The Worm of Death by Nicholas Blake

Review by Matt B. (BuffaloSavage)

 

Cecil Day-Lewis, classics prof and poet laureate, didn’t take seriously the 20 or so detective novels he wrote as Nicholas Blake. This does not mean they deserve their neglected status nowadays. In fact, this novel is gloomy enough to appeal to post-modern readers who like dark mysteries.

This 1961 story, the 14th featuring series hero Nigel Strangeways, opens with PI Strangeways and his artist wife Clare Massinger having dinner with a troubled family. The head of the household Piers Louden, a doctor, is sarcastic and tyrannical. Daughter Rebecca longs to be free to marry her artist BF whom her father dislikes. Son James, also a doctor, fears making a misstep that will hurt his reputation. His other son Harold is a flash businessman and his trophy wife Sharon is as flirty as we’d expect. The favorite son, Graham, has the air of an ‘old lag’ (ex-con) in Strangeways’ canny eye.

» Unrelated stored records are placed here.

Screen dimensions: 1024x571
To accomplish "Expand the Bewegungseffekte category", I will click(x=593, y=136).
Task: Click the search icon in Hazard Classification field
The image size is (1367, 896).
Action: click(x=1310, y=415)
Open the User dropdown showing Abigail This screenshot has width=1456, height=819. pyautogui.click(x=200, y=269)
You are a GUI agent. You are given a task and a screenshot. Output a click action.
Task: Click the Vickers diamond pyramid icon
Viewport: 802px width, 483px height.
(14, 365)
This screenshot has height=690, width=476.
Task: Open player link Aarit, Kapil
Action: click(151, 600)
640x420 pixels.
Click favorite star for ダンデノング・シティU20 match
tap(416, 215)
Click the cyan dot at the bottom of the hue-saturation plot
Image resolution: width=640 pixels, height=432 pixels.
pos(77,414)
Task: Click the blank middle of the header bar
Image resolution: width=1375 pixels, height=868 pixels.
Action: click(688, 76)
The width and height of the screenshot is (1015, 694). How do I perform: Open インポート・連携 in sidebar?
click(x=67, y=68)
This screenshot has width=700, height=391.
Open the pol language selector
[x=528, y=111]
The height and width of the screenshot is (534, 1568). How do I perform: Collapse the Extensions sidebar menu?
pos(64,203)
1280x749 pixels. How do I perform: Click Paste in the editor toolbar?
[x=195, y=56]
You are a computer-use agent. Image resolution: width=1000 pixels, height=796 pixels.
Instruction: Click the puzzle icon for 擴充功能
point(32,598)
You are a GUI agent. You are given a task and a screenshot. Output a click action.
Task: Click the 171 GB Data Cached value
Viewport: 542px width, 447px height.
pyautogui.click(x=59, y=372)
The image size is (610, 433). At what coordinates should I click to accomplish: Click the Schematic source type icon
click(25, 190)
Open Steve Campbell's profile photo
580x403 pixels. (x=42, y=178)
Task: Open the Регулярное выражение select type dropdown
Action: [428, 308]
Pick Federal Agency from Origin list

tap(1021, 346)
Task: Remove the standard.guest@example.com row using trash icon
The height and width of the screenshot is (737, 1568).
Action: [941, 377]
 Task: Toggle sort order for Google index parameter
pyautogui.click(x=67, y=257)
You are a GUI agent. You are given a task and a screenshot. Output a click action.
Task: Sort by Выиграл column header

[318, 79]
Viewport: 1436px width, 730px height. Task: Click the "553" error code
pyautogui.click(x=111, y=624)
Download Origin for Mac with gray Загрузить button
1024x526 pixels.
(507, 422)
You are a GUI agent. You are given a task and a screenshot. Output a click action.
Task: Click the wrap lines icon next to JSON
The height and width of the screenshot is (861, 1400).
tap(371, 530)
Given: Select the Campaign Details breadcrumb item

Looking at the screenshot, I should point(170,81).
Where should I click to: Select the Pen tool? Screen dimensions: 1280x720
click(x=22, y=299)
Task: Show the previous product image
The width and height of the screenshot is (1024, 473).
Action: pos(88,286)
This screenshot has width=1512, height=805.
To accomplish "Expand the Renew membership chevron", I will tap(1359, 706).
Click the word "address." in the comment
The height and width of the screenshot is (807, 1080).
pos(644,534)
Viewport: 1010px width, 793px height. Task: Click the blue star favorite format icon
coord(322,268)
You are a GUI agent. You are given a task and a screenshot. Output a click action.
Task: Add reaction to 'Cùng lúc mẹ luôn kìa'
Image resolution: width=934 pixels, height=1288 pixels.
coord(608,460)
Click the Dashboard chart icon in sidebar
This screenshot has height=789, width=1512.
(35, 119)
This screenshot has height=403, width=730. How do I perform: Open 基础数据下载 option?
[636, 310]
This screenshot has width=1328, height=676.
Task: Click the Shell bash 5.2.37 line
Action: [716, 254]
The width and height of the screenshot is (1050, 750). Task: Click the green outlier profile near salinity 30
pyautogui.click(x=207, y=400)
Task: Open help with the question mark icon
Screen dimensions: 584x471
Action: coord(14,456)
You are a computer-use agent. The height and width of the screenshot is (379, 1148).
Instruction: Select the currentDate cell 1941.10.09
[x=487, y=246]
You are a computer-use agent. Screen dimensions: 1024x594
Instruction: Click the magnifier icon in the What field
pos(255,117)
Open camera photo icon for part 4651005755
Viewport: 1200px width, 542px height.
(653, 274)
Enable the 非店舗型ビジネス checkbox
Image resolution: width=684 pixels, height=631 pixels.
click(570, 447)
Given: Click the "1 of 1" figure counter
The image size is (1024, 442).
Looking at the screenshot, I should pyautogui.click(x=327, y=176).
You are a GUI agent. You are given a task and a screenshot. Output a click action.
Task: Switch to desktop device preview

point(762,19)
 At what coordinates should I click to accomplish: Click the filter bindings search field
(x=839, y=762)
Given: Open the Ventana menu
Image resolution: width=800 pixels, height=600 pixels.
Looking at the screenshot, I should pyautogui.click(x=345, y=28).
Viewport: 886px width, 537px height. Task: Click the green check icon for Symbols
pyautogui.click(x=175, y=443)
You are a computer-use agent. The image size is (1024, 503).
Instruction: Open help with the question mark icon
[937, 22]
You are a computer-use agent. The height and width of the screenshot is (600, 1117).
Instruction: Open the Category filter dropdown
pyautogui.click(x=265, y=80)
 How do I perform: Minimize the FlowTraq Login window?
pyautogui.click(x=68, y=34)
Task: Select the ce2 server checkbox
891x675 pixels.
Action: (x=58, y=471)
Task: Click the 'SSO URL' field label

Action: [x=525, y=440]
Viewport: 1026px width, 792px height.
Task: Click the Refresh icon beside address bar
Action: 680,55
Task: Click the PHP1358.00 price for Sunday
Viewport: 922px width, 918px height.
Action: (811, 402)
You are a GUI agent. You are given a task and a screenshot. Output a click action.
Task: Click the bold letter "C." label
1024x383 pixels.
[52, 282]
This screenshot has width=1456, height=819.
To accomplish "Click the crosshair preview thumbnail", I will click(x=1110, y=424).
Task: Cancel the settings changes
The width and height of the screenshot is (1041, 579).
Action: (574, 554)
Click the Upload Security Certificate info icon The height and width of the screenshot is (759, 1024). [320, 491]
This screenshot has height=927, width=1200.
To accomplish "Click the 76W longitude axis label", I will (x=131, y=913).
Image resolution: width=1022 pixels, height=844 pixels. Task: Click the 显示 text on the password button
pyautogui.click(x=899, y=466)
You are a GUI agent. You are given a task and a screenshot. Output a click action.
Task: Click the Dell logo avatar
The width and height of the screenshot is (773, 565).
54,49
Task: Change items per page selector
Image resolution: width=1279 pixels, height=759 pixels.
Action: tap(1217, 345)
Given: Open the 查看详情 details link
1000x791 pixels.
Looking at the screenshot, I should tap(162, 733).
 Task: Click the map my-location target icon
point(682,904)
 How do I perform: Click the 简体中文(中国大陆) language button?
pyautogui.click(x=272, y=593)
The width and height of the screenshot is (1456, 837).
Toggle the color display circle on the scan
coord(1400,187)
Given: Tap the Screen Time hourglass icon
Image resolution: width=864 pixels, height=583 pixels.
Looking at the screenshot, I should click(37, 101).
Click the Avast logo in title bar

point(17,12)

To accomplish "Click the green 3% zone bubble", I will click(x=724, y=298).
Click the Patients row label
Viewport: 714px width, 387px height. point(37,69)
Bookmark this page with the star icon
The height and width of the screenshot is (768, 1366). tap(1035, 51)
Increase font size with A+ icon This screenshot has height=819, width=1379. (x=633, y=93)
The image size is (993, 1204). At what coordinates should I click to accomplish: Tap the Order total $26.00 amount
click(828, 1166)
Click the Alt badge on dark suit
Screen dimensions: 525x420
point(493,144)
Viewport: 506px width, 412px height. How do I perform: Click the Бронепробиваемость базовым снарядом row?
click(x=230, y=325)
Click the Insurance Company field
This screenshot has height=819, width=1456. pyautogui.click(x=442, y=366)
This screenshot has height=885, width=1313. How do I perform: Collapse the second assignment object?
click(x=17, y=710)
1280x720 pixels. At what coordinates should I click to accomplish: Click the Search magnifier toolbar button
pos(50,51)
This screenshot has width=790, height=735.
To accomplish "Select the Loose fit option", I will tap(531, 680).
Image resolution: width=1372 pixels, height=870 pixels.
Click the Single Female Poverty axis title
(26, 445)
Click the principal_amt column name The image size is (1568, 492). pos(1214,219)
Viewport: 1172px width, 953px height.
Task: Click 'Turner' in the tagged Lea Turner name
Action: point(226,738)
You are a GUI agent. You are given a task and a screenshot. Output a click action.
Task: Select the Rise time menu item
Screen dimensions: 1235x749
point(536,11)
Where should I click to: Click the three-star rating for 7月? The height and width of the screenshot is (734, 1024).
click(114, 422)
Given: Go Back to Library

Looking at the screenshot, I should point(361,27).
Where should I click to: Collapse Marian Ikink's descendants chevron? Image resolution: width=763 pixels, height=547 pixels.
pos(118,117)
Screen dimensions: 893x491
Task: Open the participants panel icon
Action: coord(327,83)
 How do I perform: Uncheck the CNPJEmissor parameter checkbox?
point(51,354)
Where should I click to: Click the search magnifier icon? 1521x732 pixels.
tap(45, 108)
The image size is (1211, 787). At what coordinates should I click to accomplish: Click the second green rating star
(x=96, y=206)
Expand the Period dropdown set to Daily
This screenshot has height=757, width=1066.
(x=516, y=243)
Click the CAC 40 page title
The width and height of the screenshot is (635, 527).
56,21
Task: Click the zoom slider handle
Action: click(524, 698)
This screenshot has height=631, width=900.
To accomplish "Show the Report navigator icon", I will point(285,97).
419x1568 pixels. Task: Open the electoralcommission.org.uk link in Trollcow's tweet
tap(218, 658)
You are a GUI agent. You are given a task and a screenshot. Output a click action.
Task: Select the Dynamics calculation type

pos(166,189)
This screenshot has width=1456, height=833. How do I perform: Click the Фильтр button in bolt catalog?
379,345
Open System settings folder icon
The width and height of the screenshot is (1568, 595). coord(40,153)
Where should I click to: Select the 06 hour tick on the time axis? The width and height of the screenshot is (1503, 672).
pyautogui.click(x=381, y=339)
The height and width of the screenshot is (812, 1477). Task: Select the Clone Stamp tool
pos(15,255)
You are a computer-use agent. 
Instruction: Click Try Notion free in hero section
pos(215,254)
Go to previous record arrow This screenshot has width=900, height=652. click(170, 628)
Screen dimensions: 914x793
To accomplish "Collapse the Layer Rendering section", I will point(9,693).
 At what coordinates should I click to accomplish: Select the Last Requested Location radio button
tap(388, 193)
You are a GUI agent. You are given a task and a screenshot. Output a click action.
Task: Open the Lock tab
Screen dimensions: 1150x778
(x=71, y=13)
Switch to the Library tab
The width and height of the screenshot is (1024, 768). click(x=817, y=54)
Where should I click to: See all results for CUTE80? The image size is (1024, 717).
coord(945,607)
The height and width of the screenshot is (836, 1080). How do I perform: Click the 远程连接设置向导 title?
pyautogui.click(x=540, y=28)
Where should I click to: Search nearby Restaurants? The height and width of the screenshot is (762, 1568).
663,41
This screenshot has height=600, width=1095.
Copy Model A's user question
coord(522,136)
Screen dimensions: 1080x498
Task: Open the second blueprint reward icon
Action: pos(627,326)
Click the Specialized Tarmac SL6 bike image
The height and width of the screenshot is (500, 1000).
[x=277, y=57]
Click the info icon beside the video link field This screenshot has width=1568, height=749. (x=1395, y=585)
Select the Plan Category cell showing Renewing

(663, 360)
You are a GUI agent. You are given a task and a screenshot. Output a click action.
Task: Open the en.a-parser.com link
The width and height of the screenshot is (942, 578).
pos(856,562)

The setting of docks, alleys, barges, and the Isle of Dogs in the East End of London is the main attraction here. Greenwich was a shabby part of London in the early Sixties. We readers walk in the February chill and fog along the banks of the River Thames. It’s the perfect backdrop for Father Piers to go missing and then turn up dead in Thames clad only in a tweed coat. Son James hires Strangeways to investigate which he does with the help of Inspector Wright. They narrow the circle of suspects down to members of the unhappy family.

Blake’s dark realism is decidedly not cozy. The reveal chills us readers with its plausibility. Blake makes the convincing claim that WWII claimed its victims even after the cessation of hostilities in 1945.